Hoe zorgen we ervoor dat het diversiteitsdenken ondanks de crisis toch bevorderd wordt?

“Het antwoord hierop is 'de heruitvinding van de samenleving', de titel van mijn laatste boekje. We moeten terug naar de reële samenleving met haar ongelijkheden, gelaagdheden en complexe structuren. En het beleid moet uitgaan van deze realiteit, niet van een wensdroom (zoals 'de kennis-economie') of een nostalgisch en daardoor chauvinistisch ideaal (Henk en Ingrid). Beleid dat zich niet baseert op de realiteit is om evidente redenen irrelevant, en het bouwt haast vanzelf een reeks sociale conflicten in het hart van de samenleving.

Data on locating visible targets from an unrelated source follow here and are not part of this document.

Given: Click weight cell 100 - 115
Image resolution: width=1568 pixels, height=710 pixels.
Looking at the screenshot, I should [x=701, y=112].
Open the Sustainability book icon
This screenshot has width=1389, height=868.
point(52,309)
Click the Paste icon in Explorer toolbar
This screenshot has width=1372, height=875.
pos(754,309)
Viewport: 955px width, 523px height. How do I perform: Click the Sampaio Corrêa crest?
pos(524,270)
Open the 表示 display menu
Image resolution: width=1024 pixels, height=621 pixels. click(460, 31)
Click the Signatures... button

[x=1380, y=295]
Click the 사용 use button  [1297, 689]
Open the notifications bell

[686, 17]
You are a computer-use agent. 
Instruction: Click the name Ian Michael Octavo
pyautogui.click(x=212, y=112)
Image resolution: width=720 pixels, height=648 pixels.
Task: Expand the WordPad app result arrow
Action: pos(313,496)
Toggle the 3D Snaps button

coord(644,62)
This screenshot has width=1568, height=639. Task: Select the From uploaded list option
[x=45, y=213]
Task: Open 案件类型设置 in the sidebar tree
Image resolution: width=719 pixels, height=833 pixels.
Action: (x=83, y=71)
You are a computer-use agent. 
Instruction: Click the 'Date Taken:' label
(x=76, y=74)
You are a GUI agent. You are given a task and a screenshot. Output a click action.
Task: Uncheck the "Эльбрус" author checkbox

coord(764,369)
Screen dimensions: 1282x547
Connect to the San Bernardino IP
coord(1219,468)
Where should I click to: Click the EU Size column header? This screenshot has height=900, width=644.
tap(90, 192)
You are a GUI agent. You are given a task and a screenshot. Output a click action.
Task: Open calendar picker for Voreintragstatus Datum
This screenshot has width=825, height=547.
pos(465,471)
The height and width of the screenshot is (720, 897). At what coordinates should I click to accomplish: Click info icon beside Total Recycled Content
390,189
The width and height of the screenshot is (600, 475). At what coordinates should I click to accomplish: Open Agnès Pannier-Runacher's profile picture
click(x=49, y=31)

Het maakt die samenleving dus onstabiel en potentieel gewelddadig. Wie z'n beleid bijvoorbeeld enkel oriënteert op de belangen van de middenklasse, die aliëneert de onderklasse en maakt de kloof en het potentieel voor conflict tussen beide dieper en breder. We moeten dus dringend die echte samenleving herontdekken en de eigenschappen ervan hanteren als basis voor beleid. Die eigenschappen zijn misschien niet altijd prettig of begeesterend. Maar dat betekent niet dat men kan doen alsof ze er niet zijn.”